◆ What the exercise asks: Whenever a line in the entries below contains the string "computer", copy that line.
** Opening Data shown block **
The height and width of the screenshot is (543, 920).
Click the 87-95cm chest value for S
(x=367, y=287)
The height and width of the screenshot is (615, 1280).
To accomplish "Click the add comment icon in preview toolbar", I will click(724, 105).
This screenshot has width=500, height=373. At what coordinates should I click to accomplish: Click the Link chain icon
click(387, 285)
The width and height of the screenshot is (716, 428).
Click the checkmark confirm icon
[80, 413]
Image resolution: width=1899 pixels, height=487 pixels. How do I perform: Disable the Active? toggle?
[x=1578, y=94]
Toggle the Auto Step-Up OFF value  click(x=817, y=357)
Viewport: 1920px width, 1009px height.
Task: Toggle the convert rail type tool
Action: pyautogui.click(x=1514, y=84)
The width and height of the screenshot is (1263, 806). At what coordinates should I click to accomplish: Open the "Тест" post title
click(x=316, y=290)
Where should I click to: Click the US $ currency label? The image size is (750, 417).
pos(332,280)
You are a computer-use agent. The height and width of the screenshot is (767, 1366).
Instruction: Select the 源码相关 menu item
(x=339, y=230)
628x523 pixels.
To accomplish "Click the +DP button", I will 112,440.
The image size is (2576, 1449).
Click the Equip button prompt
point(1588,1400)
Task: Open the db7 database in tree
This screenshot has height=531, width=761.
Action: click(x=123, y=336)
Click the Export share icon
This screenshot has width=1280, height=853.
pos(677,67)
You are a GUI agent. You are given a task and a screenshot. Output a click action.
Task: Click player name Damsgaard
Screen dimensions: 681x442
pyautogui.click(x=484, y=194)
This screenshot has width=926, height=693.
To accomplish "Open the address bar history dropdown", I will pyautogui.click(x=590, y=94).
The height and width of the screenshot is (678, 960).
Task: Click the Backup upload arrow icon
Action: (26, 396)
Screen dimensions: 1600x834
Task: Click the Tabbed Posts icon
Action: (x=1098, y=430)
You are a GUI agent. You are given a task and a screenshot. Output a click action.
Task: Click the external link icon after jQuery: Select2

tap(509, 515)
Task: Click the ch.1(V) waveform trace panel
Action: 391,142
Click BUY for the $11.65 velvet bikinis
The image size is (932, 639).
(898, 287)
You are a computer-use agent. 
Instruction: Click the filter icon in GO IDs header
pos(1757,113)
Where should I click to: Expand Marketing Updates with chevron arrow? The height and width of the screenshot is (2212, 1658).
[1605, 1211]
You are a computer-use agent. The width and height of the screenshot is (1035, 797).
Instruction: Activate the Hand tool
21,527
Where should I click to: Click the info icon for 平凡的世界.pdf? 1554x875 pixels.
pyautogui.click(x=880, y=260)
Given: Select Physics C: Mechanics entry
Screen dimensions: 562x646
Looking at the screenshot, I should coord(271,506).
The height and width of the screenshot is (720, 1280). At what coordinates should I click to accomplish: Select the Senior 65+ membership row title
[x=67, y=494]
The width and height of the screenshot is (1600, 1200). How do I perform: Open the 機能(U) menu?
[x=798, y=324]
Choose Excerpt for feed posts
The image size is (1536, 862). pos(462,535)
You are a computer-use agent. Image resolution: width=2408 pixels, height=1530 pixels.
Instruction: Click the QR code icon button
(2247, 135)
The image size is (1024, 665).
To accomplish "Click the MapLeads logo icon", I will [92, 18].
** Closing Data shown block **
◆ Output for this exercise:
You are a computer-use agent. The height and width of the screenshot is (767, 1366).
You are a computer-use agent. 
You are a computer-use agent. The width and height of the screenshot is (1035, 797).
You are a computer-use agent. Image resolution: width=2408 pixels, height=1530 pixels.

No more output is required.